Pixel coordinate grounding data
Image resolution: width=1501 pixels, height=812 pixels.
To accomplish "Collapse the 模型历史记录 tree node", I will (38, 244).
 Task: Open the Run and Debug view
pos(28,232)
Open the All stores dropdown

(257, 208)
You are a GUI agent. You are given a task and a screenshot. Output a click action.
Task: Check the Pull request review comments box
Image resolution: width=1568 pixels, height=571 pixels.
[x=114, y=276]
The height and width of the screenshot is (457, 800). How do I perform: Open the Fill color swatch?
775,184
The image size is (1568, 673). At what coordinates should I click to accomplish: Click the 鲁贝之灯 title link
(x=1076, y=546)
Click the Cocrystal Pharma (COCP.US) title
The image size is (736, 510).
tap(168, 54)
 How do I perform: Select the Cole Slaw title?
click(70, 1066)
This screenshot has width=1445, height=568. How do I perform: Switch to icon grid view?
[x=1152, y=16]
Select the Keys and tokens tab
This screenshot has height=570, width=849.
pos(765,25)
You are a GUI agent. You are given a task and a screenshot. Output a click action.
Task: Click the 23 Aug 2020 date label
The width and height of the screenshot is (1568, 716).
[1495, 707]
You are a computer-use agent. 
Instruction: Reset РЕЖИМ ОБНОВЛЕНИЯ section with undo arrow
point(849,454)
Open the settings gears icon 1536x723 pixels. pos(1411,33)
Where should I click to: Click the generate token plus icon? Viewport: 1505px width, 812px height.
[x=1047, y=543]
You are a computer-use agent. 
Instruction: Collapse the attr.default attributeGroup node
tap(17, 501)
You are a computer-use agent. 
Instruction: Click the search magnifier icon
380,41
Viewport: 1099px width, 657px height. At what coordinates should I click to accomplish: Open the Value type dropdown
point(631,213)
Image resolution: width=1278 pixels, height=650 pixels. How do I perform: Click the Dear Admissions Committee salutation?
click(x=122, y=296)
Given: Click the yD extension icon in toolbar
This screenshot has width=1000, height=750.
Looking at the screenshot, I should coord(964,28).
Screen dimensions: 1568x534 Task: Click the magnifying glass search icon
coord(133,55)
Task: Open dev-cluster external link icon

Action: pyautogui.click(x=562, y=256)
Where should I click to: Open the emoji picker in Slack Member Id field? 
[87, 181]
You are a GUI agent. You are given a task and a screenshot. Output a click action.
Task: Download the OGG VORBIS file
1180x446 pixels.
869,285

▶ _WORK TASK_: Please give an exact copy of the entries above, from the line with "Task: Check the" down to the line with "Task: Click the 23 Aug 2020 date label", inclusive, and nothing else.

▶ _ANSWER TO THIS EXERCISE_:
Task: Check the Pull request review comments box
Image resolution: width=1568 pixels, height=571 pixels.
[x=114, y=276]
The height and width of the screenshot is (457, 800). How do I perform: Open the Fill color swatch?
775,184
The image size is (1568, 673). At what coordinates should I click to accomplish: Click the 鲁贝之灯 title link
(x=1076, y=546)
Click the Cocrystal Pharma (COCP.US) title
The image size is (736, 510).
tap(168, 54)
 How do I perform: Select the Cole Slaw title?
click(70, 1066)
This screenshot has width=1445, height=568. How do I perform: Switch to icon grid view?
[x=1152, y=16]
Select the Keys and tokens tab
This screenshot has height=570, width=849.
pos(765,25)
You are a GUI agent. You are given a task and a screenshot. Output a click action.
Task: Click the 23 Aug 2020 date label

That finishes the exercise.